Ethics are often wise and kind and based on some experience, but they are also boundaries that will invariably be crossed.

Ethics are the best of what might otherwise be a bad bargain.

Ethics are what anyone might do for another.

Morality is what anyone might do when no one was looking.

Anyway, those were some random thoughts when I received in email containing an article from An Olive Branch -- an organization dedicated to mitigating or perhaps 'resolving' conflicts within spiritual organizations. The table of contents to the May 2013 newsletter article read:
  1. Safer Sanghas
  2. Bylaws: Steps YOU Can Take
  3. What Does "Fiduciary" Mean?
  4. Meet Our Governance Consultant
  5. Dealing with the Aftermath of Sexual Misconduct in Religous Organizations
  6. Learning How to Talk in a Conflict
The topic is placed in the world of Buddhism, but might as well be placed elsewhere as well. (I apologize for not providing a direct link to the article: I can't figure out how to do it short of subscribing to the newsletter -- something which I have no desire to do.)

I received the article, I imagine, because of my past involvement in some very nasty and unethical shit. (Eg., here and here.) The raking confusion and horror and pain of it was, and often remains, very real. The blood was red then and the blood is red now. What scabs there are feel tentative and half-baked at best. Like the Vatican-sponsored sexual abuse scandal, words like "solution" and "healing" and "closure" have a self-serving and disrespectful scent. Ick.

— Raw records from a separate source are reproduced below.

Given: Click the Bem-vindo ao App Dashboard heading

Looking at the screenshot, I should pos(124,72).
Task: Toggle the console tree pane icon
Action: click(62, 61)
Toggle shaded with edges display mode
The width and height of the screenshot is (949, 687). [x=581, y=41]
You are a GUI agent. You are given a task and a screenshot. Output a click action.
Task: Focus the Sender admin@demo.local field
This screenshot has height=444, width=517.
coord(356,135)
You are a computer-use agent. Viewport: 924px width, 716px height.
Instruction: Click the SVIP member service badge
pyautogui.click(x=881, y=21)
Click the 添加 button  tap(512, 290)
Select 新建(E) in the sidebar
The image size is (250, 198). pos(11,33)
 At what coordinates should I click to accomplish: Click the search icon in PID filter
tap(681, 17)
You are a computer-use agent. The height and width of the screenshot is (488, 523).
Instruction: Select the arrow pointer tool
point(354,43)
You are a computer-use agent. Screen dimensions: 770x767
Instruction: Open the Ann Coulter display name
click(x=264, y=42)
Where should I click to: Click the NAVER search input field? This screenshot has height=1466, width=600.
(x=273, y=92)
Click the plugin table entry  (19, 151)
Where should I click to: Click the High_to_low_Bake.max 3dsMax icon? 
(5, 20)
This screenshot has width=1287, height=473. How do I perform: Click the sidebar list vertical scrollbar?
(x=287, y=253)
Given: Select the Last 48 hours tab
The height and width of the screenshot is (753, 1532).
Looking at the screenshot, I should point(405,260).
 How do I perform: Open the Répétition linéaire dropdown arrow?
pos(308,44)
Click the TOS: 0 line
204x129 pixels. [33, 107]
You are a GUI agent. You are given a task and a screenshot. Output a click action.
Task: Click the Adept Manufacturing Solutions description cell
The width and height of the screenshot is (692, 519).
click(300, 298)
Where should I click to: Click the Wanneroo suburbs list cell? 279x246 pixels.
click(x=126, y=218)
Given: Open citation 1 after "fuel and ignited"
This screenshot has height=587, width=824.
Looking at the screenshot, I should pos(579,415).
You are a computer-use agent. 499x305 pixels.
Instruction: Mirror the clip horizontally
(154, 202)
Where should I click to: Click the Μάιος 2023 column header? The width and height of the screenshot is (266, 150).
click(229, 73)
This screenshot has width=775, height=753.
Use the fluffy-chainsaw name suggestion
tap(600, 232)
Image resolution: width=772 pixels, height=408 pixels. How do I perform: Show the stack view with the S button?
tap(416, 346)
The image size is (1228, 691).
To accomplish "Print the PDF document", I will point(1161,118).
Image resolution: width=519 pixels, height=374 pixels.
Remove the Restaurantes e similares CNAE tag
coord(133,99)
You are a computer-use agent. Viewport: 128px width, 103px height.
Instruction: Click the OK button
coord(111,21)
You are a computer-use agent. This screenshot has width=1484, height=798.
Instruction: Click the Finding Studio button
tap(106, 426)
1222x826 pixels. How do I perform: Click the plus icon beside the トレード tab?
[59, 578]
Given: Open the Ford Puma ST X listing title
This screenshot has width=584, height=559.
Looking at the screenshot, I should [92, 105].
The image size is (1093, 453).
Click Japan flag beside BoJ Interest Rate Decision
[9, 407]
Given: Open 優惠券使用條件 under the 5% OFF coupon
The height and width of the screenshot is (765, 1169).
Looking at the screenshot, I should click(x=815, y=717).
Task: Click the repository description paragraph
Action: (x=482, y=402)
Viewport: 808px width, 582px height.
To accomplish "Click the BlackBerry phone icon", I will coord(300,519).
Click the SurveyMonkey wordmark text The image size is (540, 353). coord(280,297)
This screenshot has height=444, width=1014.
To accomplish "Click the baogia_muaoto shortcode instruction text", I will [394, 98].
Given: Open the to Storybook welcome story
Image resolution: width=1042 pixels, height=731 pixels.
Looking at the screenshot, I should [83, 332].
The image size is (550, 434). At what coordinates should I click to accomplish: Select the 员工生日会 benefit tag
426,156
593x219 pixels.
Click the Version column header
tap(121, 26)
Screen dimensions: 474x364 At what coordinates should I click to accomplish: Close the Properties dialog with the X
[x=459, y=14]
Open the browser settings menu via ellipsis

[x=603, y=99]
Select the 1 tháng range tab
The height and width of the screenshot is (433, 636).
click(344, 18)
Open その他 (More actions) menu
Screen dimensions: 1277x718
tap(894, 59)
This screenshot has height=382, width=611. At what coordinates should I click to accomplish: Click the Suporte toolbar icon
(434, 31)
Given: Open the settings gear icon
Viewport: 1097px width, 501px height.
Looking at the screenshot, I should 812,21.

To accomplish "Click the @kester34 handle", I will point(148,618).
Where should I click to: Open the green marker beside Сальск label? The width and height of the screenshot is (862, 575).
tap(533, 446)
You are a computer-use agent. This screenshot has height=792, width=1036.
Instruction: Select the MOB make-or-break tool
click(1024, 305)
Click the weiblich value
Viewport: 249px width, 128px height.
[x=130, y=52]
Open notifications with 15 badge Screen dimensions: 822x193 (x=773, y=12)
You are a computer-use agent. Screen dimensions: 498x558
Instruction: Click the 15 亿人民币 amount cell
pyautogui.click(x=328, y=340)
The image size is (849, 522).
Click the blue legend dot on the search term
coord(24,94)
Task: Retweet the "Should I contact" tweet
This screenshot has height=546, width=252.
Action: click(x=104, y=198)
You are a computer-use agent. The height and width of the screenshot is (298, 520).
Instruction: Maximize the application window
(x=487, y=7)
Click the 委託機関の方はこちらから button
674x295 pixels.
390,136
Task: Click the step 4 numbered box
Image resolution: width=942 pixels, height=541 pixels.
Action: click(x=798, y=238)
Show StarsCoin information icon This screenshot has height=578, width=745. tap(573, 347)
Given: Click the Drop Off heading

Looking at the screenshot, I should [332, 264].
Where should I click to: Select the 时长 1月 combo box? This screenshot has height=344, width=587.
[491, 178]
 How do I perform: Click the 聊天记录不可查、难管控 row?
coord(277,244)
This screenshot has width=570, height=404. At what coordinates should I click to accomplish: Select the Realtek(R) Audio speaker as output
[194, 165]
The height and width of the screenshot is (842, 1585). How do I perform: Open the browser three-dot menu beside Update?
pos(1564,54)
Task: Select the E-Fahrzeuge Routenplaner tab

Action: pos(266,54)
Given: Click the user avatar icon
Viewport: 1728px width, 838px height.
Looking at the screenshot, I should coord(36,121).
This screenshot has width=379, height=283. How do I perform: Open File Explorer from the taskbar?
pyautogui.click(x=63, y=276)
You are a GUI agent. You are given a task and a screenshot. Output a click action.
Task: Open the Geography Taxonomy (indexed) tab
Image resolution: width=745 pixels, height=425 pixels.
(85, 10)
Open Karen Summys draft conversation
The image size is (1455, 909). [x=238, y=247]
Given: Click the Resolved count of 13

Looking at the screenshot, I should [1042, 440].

And yet, "we must do something." There is a very deep need to "make sense" of great horror. And one of the ways to attempt that is to deconstruct the scene and remortar the bricks so that ... so that ... so that then we can say we have done "something." But blood is red and it is all just the best of a bad bargain.

Isn't it all a bit like the shredding of the heart when an injured child rushes into a mother's arms, tears of pain rushing down his or her face, and cries out with both incomprehension and complete faith, "make it stop hurting, mommy!"? And wouldn't the mother do anything -- anything! -- in her power to do precisely what her child begged for? The child weeps and the mother weeps as well because ...

There is Mercurochrome and there are Band-Aids and if all else fails, there is a trip to the doctor ... but to fulfill the make-it-stop-hurting-mommy plea ... ah! ... this is life and life is not in the pain business any more than it is in the relief business. Life is the redness of blood. It is more interesting than the accusations of "indifference."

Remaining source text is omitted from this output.